* _CHALLENGE_: Please find every line in the material that contains the string "Click" and copy each of those lines. Treat uppercase and lowercase letters as different.

(Entries for locating words and elements)
━━━━━━━━

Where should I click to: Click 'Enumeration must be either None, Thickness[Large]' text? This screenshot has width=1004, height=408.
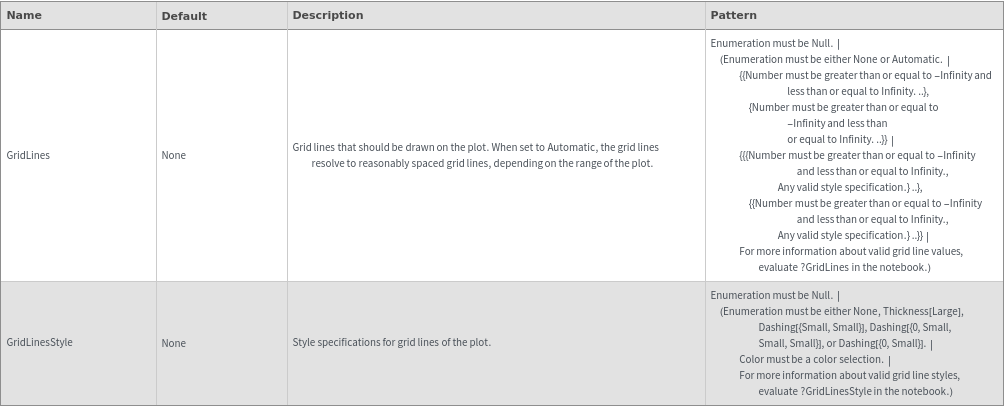point(841,311)
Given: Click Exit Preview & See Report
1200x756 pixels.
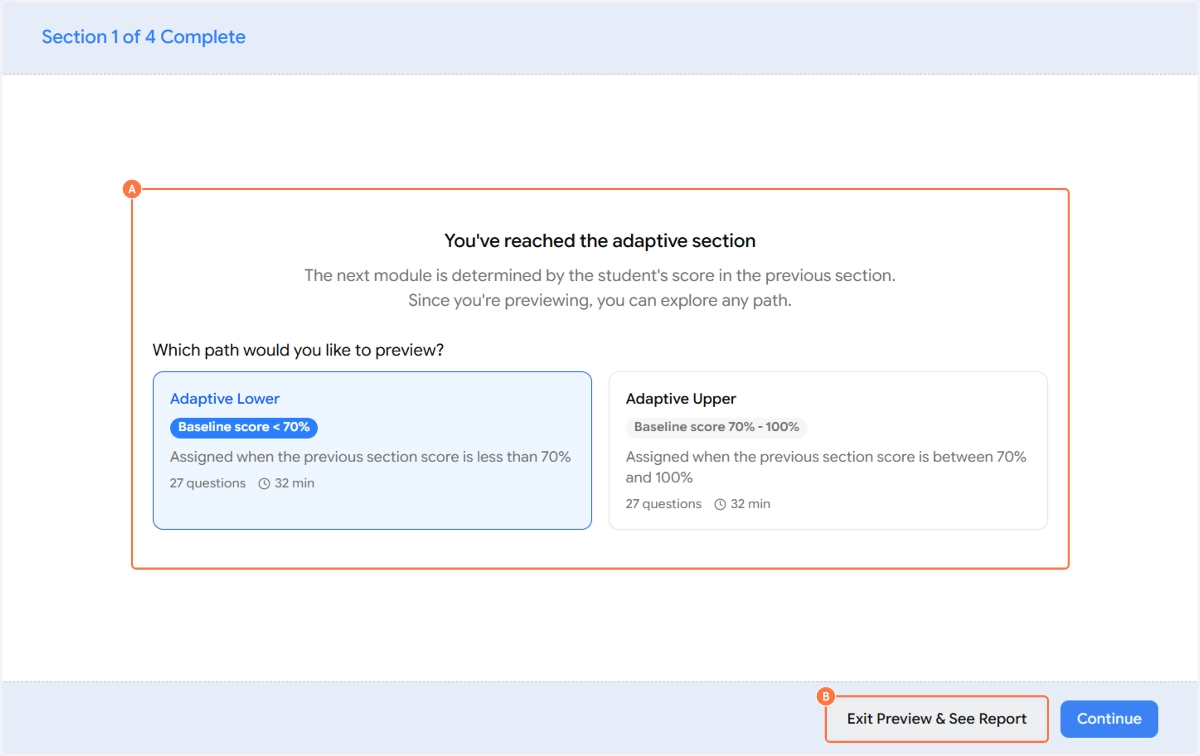Looking at the screenshot, I should coord(937,719).
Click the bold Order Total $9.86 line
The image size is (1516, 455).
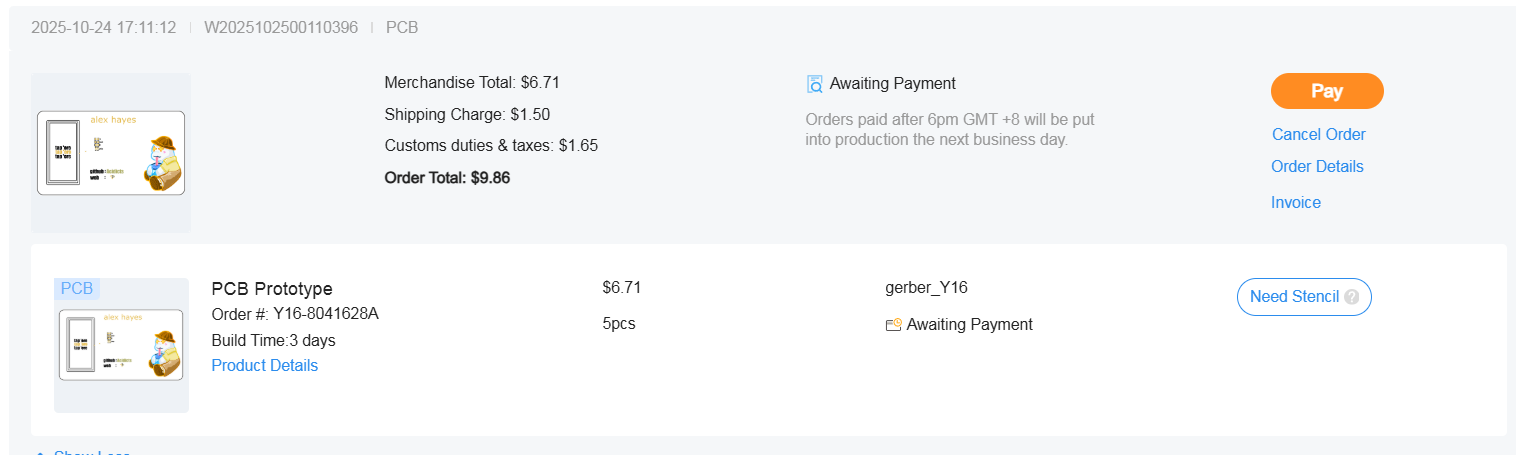[447, 178]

━━━━━━━━

* _RESPONSE TO THE EXERCISE_:
Where should I click to: Click 'Enumeration must be either None, Thickness[Large]' text? This screenshot has width=1004, height=408.
Given: Click Exit Preview & See Report
Click the bold Order Total $9.86 line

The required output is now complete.